As an engineer, you must measure and understand toil; to be able to reduce it. The following are some of the ways you can measure toil:
- Separating toil from actual project work: You can calculate toil by defining what toil is and what is not toil then log the hours spent on each task.
- Having SREs track their toil time during their call time: SREs can keep track of the time they spend on toil and the time spent on actual project work. Keeping the time spent on toil below 50% of their call time.
- By taking surveys: Surveys are a great way to calculate toil. You can use monthly or quarterly surveys to estimate how much time you spend on various tasks. Examine your responses for patterns and prioritize based on the total amount of human time spent. If the toil time exceeds 50%, the SRE team must plan to reduce it to restore a healthy work-life balance.
Is All Toil Bad?
Toil is not always negative; some toil is unavoidable in the SRE role. New developers joining your team can learn how your system works by working on the toil associated with it.
Toil is also an avenue for people in your organization to feel satisfied by working on it since they get an immediate reward.
Some people enjoy doing small tasks. Toil is acceptable for such people and won’t bother you if you are comfortable with those small tasks. Sometimes, it is helpful for people to do such jobs in the short term. But it’s not a good idea for SREs to focus on doing toil because it does not advance the engineering part of their job.
Too much toil may lead to the following:
- Low morale and burnout of individuals
- Career stagnation
- Inability to learn new skills
- Reduction in the entire team’s productivity
- Lack of trust in the quality of work
How do you reduce toil SRE?
The following are some of the methods to reduce the amount of toil for SREs:
Automation: Toil is automatable, so SRE teams should look toward automation. Google states, ‘If a machine could accomplish the task just as well as a human or you can eliminate the need for the task, that task is toil. If the task requires human judgment, it is possible that it is not toil.’

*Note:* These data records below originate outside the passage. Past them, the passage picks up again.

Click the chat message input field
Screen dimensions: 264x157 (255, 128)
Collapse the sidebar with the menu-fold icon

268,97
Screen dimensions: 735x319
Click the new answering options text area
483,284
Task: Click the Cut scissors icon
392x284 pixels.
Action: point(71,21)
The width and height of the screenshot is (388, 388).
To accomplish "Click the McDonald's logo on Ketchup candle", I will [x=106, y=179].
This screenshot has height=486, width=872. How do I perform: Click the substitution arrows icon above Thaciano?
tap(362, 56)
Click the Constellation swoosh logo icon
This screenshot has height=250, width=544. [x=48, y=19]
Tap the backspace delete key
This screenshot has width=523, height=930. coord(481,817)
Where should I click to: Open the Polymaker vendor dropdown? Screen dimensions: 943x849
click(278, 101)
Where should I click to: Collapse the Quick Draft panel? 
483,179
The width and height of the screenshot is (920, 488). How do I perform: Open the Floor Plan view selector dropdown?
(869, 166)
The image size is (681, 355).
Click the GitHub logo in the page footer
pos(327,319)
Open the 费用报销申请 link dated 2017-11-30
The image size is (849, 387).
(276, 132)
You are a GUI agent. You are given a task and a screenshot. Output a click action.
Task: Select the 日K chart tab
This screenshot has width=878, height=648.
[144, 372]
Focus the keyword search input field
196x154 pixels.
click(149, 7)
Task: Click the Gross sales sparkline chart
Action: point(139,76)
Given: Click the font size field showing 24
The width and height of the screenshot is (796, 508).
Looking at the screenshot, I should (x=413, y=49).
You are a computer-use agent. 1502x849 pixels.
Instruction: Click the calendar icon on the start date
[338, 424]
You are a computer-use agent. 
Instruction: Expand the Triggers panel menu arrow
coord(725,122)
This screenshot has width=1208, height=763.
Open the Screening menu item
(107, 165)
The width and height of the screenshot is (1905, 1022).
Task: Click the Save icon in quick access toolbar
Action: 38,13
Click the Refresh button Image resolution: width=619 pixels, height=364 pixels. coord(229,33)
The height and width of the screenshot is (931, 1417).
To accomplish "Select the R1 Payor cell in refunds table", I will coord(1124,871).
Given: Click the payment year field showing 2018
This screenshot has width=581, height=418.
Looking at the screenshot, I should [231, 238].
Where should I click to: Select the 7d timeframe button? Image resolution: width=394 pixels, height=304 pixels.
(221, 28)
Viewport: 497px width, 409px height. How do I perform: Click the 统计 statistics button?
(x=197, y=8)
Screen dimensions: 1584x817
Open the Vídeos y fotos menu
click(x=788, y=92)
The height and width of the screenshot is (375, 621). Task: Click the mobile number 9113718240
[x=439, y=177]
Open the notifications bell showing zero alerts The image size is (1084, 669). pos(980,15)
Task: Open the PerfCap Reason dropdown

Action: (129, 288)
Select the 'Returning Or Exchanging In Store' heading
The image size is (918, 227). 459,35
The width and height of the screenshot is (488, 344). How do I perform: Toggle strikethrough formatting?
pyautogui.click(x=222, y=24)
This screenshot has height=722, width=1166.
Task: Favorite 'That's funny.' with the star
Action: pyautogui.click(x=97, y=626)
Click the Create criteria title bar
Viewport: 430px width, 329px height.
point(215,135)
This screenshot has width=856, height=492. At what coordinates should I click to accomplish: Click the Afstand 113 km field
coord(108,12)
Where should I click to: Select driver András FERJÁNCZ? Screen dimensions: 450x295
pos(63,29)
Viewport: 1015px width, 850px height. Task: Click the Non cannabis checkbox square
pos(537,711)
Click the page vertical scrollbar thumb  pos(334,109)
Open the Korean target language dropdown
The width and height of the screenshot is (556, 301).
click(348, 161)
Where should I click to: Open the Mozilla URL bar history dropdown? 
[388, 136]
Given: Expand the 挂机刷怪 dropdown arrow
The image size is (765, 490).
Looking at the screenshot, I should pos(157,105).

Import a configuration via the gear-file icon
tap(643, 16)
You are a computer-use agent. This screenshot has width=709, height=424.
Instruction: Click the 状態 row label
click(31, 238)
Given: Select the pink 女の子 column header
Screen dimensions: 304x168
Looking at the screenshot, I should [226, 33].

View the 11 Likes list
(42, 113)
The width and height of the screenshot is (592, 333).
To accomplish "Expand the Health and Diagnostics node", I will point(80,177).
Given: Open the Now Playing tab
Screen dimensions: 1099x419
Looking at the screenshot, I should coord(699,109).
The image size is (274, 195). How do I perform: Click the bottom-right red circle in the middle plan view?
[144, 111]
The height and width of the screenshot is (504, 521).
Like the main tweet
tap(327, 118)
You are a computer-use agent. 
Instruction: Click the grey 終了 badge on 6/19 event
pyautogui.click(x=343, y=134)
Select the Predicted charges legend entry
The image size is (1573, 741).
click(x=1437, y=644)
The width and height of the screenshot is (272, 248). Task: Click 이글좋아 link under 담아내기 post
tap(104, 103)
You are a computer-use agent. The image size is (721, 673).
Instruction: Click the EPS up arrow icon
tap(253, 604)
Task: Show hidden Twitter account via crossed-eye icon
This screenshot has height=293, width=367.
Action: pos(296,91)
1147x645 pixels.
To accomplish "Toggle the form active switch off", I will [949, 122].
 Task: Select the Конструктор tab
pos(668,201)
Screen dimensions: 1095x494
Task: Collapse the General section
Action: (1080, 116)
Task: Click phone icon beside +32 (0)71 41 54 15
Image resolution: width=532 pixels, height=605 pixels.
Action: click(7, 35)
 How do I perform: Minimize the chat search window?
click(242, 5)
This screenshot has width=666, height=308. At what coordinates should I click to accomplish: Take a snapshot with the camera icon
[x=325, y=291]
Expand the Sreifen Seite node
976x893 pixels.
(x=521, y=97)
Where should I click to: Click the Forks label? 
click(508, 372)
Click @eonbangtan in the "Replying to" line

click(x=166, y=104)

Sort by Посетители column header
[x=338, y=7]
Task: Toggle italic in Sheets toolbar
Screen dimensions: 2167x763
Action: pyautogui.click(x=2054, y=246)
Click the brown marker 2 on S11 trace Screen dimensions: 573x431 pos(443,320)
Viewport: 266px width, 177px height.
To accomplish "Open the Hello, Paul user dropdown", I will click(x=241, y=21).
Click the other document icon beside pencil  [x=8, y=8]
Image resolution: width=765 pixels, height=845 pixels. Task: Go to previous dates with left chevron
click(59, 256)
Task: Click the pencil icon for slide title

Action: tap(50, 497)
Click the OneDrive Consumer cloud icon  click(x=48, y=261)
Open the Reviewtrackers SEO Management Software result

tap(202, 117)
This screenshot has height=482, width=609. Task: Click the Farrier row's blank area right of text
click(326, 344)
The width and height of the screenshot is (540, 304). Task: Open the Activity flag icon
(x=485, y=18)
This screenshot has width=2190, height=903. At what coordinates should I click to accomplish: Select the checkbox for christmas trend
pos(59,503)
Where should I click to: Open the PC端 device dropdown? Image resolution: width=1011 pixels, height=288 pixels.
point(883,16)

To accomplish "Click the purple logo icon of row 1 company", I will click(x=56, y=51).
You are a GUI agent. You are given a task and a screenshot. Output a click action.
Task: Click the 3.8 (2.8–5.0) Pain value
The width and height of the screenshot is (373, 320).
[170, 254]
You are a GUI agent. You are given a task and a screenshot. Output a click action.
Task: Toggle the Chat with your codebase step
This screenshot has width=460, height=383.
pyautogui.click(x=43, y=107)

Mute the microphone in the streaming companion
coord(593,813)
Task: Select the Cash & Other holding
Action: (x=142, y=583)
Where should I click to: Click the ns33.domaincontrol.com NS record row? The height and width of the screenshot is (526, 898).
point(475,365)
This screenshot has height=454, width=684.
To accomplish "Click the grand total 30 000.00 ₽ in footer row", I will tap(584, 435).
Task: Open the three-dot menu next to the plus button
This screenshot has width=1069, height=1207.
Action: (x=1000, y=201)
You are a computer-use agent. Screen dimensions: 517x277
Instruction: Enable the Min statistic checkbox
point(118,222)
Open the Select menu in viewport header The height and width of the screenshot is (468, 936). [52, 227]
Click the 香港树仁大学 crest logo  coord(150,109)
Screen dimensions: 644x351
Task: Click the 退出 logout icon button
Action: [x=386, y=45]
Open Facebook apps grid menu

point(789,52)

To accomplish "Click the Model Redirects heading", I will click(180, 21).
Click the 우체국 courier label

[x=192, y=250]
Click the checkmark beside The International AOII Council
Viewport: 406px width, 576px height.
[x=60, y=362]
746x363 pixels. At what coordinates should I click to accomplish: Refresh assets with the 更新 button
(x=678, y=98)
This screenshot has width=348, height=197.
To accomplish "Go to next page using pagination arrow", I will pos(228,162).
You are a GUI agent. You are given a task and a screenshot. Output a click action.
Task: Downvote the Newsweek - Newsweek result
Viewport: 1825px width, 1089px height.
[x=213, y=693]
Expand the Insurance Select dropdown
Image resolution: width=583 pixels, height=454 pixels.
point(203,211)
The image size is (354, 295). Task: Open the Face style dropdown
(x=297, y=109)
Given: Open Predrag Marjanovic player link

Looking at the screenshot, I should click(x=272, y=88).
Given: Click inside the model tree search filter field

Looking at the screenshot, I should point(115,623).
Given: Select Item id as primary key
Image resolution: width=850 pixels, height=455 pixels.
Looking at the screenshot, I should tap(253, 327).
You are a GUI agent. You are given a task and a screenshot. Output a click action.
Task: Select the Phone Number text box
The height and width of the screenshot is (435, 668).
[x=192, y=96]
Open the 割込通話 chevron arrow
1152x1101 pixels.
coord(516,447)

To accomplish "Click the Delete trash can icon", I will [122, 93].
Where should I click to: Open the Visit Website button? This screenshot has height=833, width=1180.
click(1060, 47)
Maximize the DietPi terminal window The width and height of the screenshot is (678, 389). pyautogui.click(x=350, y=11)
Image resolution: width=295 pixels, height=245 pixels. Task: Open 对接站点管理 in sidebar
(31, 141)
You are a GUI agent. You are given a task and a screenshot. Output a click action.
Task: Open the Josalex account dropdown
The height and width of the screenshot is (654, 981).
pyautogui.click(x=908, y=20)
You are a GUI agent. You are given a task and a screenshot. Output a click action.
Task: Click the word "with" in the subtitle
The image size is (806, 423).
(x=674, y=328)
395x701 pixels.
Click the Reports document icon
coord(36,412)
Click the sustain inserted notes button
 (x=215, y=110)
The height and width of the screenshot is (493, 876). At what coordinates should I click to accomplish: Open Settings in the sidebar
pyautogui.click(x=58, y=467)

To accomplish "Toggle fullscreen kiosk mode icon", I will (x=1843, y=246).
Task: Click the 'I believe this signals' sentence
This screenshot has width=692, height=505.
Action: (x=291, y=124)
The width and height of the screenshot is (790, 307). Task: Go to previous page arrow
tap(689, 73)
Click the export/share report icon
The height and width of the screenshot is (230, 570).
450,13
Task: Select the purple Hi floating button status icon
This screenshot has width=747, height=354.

Standardization: Lack of standardization results in a more complex IT platform, which increases toil. Minimizing the number of IT platforms in use will reduce toil.
Embrace new technologies: Introducing new technology to improve reliability and sustainability can also lead to a reduction in toil. It is also important to note that not all new technology will remedy all problems.
It is important to encourage teams to try out new technologies in small areas to see how well they perform before using new technology everywhere.